My lord, what have I just said?
srah
April 9th, 2007 at 2:18 pm
I think the Duncans are sort of cute. I mean, I don’t actually want to see them going at it… but it’s nice to see a middle-aged comics couple having a nice normal relationship with each other. It’s a nice change from Rex Morgan ignoring his wife in favor of other men or John Patterson ignoring his wife in favor of trains.
SchweitzerMan
April 9th, 2007 at 2:57 pm
Cute…meh. Maybe. It’s just refreshing to see something so realistic in Zits. Now if only Jeremy would only get high at his next poker game…
Toronto
April 9th, 2007 at 11:16 pm
140: I can just see it.
Walt: Jeremy, are you high?
Jeremy: Oh, wow!
Walt: My son just said “Oh Wow!”
Hector: And I think he meant it, Walt.
Biiirdmaaan!
April 10th, 2007 at 8:56 am
I’d just like to point out that “bougeois tokery” is a new googlewhack (http://www.googlewhack.com/). Thanks, Josh!
Smurt the wind raker
April 11th, 2007 at 1:46 pm
“Gawd!” Jeremy cries, but is it the spectacle of seeing his parents acting like children who got caught playing doctor? An unexpected intrusion into the “Primal Scene”? No, it’s the fear that nine months from now he will have a brand new baby sister.
At least there was some dignity to the Forth’s intimate pillow talk.

[Stored data]
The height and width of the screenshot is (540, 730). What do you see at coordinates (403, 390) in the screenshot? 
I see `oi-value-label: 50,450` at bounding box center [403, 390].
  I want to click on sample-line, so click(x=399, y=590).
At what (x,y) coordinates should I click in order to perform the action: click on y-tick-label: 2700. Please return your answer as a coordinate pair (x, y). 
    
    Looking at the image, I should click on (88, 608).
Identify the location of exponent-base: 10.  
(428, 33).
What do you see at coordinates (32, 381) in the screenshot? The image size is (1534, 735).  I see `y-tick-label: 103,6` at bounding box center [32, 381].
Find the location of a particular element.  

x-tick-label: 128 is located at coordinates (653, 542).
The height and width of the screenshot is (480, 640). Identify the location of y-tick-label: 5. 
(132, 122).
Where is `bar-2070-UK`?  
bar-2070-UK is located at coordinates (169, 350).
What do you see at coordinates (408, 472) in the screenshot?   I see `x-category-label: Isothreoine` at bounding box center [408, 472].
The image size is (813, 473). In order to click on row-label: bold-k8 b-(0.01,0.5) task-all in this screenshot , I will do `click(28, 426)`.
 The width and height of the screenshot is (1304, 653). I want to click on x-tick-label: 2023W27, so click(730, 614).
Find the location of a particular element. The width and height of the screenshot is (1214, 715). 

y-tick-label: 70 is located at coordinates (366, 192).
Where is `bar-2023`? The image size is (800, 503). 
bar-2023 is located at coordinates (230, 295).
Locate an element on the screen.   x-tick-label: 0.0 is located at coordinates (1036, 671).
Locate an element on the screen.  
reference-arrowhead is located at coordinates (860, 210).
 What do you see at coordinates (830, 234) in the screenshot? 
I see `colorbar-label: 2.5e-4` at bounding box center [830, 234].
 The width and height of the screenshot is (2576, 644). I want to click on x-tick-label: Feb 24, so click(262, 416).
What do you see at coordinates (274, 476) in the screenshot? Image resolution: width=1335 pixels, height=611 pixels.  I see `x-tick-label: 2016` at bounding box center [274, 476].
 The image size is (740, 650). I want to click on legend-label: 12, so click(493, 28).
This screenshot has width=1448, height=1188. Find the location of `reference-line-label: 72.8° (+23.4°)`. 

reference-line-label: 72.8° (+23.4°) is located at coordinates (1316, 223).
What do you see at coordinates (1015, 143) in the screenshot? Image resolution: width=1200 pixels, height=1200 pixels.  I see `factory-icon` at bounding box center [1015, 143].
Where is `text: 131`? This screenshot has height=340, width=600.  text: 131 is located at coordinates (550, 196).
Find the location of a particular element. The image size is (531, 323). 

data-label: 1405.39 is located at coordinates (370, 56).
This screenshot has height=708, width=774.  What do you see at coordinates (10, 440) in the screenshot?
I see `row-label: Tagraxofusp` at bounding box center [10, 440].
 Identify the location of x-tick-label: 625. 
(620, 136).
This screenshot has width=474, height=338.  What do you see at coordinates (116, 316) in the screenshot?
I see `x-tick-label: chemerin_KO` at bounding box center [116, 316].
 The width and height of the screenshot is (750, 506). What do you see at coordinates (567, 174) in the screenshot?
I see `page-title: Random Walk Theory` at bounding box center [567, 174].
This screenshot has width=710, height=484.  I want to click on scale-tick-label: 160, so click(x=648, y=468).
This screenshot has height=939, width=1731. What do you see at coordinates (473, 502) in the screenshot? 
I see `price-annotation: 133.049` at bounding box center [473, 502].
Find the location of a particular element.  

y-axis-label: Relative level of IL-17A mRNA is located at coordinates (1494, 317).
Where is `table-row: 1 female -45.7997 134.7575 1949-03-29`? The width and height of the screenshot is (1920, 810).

--- Problems to work on ---
1: From the comment thread, reproduce word for word the passage starting at "My lord, what" and ending at "Jeremy: Oh, wow!".
2: List every commenter name in the comment thread that appears directly above a date and time.

--- Answers to the exercises ---
1:
My lord, what have I just said?
srah
April 9th, 2007 at 2:18 pm
I think the Duncans are sort of cute. I mean, I don’t actually want to see them going at it… but it’s nice to see a middle-aged comics couple having a nice normal relationship with each other. It’s a nice change from Rex Morgan ignoring his wife in favor of other men or John Patterson ignoring his wife in favor of trains.
SchweitzerMan
April 9th, 2007 at 2:57 pm
Cute…meh. Maybe. It’s just refreshing to see something so realistic in Zits. Now if only Jeremy would only get high at his next poker game…
Toronto
April 9th, 2007 at 11:16 pm
140: I can just see it.
Walt: Jeremy, are you high?
Jeremy: Oh, wow!

2:
srah
SchweitzerMan
Toronto
Biiirdmaaan!
Smurt the wind raker